What the task asks: Reproduce the records in full. Alter nothing.

Source data:
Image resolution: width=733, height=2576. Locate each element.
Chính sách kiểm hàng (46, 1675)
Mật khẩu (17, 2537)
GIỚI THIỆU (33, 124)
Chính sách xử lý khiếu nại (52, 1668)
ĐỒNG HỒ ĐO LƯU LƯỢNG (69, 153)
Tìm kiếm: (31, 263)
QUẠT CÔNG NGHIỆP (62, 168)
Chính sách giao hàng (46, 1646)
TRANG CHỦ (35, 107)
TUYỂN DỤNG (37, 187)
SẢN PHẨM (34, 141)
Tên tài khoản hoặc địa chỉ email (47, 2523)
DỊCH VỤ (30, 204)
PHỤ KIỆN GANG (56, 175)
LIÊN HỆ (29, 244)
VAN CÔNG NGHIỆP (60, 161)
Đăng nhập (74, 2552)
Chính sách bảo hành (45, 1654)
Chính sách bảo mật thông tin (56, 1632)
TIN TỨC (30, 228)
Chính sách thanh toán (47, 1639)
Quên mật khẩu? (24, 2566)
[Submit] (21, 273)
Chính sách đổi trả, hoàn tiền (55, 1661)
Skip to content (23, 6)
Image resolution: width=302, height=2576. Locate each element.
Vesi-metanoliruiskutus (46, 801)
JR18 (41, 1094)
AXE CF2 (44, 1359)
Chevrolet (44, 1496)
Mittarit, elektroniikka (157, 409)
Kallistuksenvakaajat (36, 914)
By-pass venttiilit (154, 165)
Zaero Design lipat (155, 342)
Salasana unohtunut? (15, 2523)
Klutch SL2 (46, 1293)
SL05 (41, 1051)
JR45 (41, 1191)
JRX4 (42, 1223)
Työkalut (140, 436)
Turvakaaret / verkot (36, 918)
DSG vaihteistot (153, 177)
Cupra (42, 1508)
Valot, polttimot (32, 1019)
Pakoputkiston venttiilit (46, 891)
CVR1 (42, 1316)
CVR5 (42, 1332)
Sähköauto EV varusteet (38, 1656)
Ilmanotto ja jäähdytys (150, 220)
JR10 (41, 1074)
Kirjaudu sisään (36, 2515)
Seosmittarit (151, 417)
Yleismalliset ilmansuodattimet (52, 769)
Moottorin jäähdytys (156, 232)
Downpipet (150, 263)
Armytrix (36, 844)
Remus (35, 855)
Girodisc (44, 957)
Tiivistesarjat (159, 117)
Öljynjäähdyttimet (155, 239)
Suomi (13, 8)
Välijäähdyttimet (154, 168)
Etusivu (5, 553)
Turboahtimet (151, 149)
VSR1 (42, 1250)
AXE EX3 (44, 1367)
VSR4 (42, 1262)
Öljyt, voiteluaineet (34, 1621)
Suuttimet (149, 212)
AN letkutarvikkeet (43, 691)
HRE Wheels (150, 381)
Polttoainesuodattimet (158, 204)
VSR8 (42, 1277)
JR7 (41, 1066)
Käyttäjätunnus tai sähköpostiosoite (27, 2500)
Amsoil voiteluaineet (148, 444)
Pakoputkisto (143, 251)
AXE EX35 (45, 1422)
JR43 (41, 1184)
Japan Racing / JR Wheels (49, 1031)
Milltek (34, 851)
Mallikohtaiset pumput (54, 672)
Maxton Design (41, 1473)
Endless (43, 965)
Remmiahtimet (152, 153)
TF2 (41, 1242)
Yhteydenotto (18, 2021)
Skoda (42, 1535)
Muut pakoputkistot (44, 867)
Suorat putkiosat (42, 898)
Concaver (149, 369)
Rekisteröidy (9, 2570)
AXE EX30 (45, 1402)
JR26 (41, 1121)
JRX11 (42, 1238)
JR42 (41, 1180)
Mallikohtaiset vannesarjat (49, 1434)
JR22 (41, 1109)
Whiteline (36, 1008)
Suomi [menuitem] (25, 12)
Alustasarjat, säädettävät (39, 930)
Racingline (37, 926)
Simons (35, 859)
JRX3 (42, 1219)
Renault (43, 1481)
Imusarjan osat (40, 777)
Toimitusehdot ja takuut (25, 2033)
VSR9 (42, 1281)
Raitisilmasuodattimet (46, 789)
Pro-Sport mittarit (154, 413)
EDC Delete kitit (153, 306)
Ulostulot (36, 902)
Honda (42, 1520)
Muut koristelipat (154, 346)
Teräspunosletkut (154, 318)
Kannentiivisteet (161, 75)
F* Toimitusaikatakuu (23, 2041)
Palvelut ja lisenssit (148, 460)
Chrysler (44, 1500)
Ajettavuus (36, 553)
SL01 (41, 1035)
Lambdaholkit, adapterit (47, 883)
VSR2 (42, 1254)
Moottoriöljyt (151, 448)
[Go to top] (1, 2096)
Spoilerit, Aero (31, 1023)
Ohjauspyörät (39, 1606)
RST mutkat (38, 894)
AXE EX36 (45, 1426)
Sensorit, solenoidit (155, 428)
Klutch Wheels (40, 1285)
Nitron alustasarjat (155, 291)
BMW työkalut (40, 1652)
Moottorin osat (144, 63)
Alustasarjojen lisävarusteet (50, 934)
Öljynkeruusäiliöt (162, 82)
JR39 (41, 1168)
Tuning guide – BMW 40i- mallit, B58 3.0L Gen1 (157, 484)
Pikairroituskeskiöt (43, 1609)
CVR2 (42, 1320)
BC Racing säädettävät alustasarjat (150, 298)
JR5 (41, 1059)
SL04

Exercise result:
Image resolution: width=733, height=2576. Locate each element.
Chính sách kiểm hàng (46, 1675)
Mật khẩu (17, 2537)
GIỚI THIỆU (33, 124)
Chính sách xử lý khiếu nại (52, 1668)
ĐỒNG HỒ ĐO LƯU LƯỢNG (69, 153)
Tìm kiếm: (31, 263)
QUẠT CÔNG NGHIỆP (62, 168)
Chính sách giao hàng (46, 1646)
TRANG CHỦ (35, 107)
TUYỂN DỤNG (37, 187)
SẢN PHẨM (34, 141)
Tên tài khoản hoặc địa chỉ email (47, 2523)
DỊCH VỤ (30, 204)
PHỤ KIỆN GANG (56, 175)
LIÊN HỆ (29, 244)
VAN CÔNG NGHIỆP (60, 161)
Đăng nhập (74, 2552)
Chính sách bảo hành (45, 1654)
Chính sách bảo mật thông tin (56, 1632)
TIN TỨC (30, 228)
Chính sách thanh toán (47, 1639)
Quên mật khẩu? (24, 2566)
[Submit] (21, 273)
Chính sách đổi trả, hoàn tiền (55, 1661)
Skip to content (23, 6)
Image resolution: width=302, height=2576. Locate each element.
Vesi-metanoliruiskutus (46, 801)
JR18 (41, 1094)
AXE CF2 (44, 1359)
Chevrolet (44, 1496)
Mittarit, elektroniikka (157, 409)
Kallistuksenvakaajat (36, 914)
By-pass venttiilit (154, 165)
Zaero Design lipat (155, 342)
Salasana unohtunut? (15, 2523)
Klutch SL2 (46, 1293)
SL05 (41, 1051)
JR45 (41, 1191)
JRX4 (42, 1223)
Työkalut (140, 436)
Turvakaaret / verkot (36, 918)
DSG vaihteistot (153, 177)
Cupra (42, 1508)
Valot, polttimot (32, 1019)
Pakoputkiston venttiilit (46, 891)
CVR1 (42, 1316)
CVR5 (42, 1332)
Sähköauto EV varusteet (38, 1656)
Ilmanotto ja jäähdytys (150, 220)
JR10 (41, 1074)
Kirjaudu sisään (36, 2515)
Seosmittarit (151, 417)
Yleismalliset ilmansuodattimet (52, 769)
Moottorin jäähdytys (156, 232)
Downpipet (150, 263)
Armytrix (36, 844)
Remus (35, 855)
Girodisc (44, 957)
Tiivistesarjat (159, 117)
Öljynjäähdyttimet (155, 239)
Suomi (13, 8)
Välijäähdyttimet (154, 168)
Etusivu (5, 553)
Turboahtimet (151, 149)
VSR1 (42, 1250)
AXE EX3 (44, 1367)
VSR4 (42, 1262)
Öljyt, voiteluaineet (34, 1621)
Suuttimet (149, 212)
AN letkutarvikkeet (43, 691)
HRE Wheels (150, 381)
Polttoainesuodattimet (158, 204)
VSR8 (42, 1277)
JR7 (41, 1066)
Käyttäjätunnus tai sähköpostiosoite (27, 2500)
Amsoil voiteluaineet (148, 444)
Pakoputkisto (143, 251)
AXE EX35 (45, 1422)
JR43 (41, 1184)
Japan Racing / JR Wheels (49, 1031)
Milltek (34, 851)
Mallikohtaiset pumput (54, 672)
Maxton Design (41, 1473)
Endless (43, 965)
Remmiahtimet (152, 153)
TF2 (41, 1242)
Yhteydenotto (18, 2021)
Skoda (42, 1535)
Muut pakoputkistot (44, 867)
Suorat putkiosat (42, 898)
Concaver (149, 369)
Rekisteröidy (9, 2570)
AXE EX30 (45, 1402)
JR26 (41, 1121)
JRX11 (42, 1238)
JR42 (41, 1180)
Mallikohtaiset vannesarjat (49, 1434)
JR22 (41, 1109)
Whiteline (36, 1008)
Suomi [menuitem] (25, 12)
Alustasarjat, säädettävät (39, 930)
Racingline (37, 926)
Simons (35, 859)
JRX3 (42, 1219)
Renault (43, 1481)
Imusarjan osat (40, 777)
Toimitusehdot ja takuut (25, 2033)
VSR9 (42, 1281)
Raitisilmasuodattimet (46, 789)
Pro-Sport mittarit (154, 413)
EDC Delete kitit (153, 306)
Ulostulot (36, 902)
Honda (42, 1520)
Muut koristelipat (154, 346)
Teräspunosletkut (154, 318)
Kannentiivisteet (161, 75)
F* Toimitusaikatakuu (23, 2041)
Palvelut ja lisenssit (148, 460)
Chrysler (44, 1500)
Ajettavuus (36, 553)
SL01 (41, 1035)
Lambdaholkit, adapterit (47, 883)
VSR2 (42, 1254)
Moottoriöljyt (151, 448)
[Go to top] (1, 2096)
Spoilerit, Aero (31, 1023)
Ohjauspyörät (39, 1606)
RST mutkat (38, 894)
AXE EX36 (45, 1426)
Sensorit, solenoidit (155, 428)
Klutch Wheels (40, 1285)
Nitron alustasarjat (155, 291)
BMW työkalut (40, 1652)
Moottorin osat (144, 63)
Alustasarjojen lisävarusteet (50, 934)
Öljynkeruusäiliöt (162, 82)
JR39 (41, 1168)
Tuning guide – BMW 40i- mallit, B58 3.0L Gen1 (157, 484)
Pikairroituskeskiöt (43, 1609)
CVR2 (42, 1320)
BC Racing säädettävät alustasarjat (150, 298)
JR5 (41, 1059)
SL04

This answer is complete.